Look through the data below for the line with "The width and height of the screenshot is (1024, 768).", and transcribe it exactly together with each line after it up to and including the line with "You are a computer-use agent. Screen". Give nothing else.
-*-*-
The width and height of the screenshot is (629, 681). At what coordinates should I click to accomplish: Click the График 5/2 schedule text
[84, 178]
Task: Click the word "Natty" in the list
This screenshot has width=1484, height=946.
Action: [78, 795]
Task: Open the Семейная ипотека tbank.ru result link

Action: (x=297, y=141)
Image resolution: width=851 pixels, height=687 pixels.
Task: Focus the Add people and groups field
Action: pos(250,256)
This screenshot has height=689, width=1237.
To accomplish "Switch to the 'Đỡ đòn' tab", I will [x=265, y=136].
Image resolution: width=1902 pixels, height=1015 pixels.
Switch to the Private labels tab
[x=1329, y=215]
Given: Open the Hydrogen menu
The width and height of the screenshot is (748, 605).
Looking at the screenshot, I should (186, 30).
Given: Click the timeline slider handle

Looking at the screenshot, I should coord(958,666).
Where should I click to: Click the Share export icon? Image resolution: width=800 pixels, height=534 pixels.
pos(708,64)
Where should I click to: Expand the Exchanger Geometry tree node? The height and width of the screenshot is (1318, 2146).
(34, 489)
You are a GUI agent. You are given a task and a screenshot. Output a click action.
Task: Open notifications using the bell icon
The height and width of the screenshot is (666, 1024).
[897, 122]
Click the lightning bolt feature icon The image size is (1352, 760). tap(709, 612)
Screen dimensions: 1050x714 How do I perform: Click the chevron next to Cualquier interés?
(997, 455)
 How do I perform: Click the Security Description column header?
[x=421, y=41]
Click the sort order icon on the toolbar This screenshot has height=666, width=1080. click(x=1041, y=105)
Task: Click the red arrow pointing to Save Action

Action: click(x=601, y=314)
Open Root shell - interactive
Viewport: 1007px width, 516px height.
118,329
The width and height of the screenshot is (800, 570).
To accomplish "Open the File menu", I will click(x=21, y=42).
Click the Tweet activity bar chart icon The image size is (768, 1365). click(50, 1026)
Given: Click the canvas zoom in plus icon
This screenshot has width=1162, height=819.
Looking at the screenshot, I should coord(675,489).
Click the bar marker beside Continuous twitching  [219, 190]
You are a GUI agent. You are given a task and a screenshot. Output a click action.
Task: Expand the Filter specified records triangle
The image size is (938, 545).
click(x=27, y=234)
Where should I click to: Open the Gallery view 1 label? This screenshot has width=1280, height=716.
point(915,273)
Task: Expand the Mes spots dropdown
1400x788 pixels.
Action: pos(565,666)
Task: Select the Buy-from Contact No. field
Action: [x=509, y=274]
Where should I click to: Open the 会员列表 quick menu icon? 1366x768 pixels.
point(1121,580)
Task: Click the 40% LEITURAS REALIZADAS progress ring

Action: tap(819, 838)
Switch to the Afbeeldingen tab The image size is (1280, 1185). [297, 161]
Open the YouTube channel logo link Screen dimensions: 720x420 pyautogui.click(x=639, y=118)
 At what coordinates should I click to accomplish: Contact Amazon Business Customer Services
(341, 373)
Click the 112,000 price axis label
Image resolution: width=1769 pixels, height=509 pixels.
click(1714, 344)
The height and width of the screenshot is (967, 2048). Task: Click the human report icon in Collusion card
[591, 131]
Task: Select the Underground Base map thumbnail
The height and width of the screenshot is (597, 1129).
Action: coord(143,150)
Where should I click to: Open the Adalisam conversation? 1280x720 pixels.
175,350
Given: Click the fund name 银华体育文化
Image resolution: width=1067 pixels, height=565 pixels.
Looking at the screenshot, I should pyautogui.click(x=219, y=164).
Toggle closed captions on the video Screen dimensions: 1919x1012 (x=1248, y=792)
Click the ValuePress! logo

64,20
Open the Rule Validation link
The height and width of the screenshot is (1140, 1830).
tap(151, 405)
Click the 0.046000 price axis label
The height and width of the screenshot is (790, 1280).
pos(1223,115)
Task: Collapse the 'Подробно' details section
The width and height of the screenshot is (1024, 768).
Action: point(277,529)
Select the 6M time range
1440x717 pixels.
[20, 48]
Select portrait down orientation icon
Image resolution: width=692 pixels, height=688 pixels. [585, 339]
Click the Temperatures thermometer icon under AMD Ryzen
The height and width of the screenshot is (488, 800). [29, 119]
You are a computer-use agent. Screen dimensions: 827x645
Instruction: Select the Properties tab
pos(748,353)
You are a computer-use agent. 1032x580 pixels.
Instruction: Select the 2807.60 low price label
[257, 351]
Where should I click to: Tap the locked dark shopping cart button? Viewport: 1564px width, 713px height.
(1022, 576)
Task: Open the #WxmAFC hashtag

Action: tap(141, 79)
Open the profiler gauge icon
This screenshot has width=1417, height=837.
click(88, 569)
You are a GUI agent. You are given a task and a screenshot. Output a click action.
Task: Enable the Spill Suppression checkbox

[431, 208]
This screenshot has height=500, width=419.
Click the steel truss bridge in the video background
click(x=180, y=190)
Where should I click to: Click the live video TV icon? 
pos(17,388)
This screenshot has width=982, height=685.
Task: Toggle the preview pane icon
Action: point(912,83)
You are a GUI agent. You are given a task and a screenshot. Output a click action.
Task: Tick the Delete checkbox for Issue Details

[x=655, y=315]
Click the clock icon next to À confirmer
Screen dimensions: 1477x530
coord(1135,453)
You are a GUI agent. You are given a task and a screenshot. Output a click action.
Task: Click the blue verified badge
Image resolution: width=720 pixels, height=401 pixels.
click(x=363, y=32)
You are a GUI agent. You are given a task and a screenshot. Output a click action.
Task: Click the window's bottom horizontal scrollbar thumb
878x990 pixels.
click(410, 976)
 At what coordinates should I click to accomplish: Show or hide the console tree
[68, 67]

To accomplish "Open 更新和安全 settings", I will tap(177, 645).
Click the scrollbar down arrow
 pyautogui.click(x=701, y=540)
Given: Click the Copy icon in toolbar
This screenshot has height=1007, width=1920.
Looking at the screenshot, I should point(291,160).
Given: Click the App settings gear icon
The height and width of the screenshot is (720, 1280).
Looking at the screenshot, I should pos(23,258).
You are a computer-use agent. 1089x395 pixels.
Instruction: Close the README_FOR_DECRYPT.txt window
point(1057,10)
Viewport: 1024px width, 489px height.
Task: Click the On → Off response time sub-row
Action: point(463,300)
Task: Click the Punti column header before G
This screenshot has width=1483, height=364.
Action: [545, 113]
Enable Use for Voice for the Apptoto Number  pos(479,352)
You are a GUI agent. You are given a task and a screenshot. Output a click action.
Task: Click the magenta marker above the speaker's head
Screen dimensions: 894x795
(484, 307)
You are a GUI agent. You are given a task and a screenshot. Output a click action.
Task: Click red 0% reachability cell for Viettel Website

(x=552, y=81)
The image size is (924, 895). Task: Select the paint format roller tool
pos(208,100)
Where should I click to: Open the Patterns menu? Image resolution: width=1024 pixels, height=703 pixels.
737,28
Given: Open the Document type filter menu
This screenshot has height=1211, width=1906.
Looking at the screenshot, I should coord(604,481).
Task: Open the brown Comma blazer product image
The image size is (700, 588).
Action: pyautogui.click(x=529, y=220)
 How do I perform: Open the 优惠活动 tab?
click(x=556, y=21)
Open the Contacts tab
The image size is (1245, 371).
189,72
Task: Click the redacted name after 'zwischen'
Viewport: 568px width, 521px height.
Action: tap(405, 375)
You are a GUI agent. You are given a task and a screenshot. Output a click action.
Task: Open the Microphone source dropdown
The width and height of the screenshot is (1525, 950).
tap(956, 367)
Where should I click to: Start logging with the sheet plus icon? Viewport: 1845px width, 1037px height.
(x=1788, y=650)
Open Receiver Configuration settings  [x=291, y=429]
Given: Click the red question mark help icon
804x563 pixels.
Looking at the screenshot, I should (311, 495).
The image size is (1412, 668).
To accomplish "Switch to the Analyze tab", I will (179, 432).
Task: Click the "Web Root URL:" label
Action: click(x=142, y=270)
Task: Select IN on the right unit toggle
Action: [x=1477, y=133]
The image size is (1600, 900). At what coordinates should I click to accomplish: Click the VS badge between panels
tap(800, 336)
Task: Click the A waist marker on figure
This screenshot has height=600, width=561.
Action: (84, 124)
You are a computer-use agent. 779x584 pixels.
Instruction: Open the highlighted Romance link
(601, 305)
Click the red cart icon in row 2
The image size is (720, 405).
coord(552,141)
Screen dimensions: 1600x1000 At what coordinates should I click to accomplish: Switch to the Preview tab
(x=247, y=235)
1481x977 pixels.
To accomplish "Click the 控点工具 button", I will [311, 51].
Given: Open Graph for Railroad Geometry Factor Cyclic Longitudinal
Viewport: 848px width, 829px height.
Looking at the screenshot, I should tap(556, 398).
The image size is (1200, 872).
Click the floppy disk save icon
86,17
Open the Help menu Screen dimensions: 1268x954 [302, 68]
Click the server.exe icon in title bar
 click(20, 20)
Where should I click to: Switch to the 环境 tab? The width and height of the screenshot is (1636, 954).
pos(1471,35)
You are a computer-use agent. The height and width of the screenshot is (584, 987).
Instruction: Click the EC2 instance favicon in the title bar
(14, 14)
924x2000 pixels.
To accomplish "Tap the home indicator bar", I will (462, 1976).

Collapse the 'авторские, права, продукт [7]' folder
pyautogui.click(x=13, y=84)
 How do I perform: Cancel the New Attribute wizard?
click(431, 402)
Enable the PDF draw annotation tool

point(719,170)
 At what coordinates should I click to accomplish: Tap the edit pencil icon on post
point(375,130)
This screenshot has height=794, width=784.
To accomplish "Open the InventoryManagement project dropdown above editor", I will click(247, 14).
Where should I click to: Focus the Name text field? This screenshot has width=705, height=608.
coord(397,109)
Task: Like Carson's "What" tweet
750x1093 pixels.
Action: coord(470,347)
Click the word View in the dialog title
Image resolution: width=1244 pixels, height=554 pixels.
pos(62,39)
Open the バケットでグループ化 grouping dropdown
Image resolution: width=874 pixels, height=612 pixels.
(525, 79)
-*-*-
Exercise response:
The width and height of the screenshot is (1024, 768).
Action: point(277,529)
Select the 6M time range
1440x717 pixels.
[20, 48]
Select portrait down orientation icon
Image resolution: width=692 pixels, height=688 pixels. [585, 339]
Click the Temperatures thermometer icon under AMD Ryzen
The height and width of the screenshot is (488, 800). [29, 119]
You are a computer-use agent. Screen dimensions: 827x645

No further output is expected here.